-- Excerpted records --
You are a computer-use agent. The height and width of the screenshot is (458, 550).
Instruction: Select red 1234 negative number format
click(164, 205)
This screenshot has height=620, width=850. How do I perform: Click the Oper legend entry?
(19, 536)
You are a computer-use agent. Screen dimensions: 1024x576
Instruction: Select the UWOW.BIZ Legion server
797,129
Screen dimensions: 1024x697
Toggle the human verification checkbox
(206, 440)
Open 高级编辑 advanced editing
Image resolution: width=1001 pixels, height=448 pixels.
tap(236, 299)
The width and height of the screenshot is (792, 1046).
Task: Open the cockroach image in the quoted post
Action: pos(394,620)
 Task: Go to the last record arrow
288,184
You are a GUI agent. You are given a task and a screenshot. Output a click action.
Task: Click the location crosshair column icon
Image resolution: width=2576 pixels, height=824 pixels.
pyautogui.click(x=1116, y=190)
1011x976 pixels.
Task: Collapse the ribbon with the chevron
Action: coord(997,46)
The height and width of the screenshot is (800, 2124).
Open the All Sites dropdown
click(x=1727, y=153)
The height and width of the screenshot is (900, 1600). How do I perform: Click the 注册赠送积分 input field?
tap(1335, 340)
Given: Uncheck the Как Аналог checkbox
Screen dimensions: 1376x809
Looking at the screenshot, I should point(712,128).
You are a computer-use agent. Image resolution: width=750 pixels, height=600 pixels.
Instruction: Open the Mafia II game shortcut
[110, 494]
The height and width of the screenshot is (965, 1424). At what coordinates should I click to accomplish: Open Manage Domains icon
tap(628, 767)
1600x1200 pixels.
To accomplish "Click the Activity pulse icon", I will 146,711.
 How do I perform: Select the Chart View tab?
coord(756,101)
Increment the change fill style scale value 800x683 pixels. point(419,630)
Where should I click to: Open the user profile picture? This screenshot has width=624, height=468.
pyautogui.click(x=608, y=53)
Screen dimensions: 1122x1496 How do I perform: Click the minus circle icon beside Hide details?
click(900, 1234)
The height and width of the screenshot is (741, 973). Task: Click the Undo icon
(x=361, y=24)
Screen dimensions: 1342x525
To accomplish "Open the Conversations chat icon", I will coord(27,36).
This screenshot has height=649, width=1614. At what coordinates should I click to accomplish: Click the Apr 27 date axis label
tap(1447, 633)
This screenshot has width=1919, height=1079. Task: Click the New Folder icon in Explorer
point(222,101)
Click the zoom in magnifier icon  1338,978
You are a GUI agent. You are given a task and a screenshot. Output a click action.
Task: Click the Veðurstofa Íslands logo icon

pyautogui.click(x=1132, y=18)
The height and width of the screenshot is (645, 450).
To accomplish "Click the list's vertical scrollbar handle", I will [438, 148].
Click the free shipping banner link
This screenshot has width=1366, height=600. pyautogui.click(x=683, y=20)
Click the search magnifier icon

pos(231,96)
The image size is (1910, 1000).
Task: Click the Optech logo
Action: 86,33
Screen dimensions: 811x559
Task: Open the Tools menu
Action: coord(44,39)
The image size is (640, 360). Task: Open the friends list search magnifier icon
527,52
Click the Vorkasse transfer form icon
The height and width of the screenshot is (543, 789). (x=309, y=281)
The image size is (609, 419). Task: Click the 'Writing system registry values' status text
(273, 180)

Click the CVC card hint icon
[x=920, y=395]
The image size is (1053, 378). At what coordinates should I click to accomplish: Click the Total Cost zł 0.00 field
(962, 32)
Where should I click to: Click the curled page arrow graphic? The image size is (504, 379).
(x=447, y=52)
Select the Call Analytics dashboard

-- What needs to be done --
The answer must be every line of the data that contains the word "agent".

-- Response to the exercise --
You are a computer-use agent. The height and width of the screenshot is (458, 550).
You are a computer-use agent. Screen dimensions: 1024x576
You are a GUI agent. You are given a task and a screenshot. Output a click action.
You are a computer-use agent. Image resolution: width=750 pixels, height=600 pixels.
You are a GUI agent. You are given a task and a screenshot. Output a click action.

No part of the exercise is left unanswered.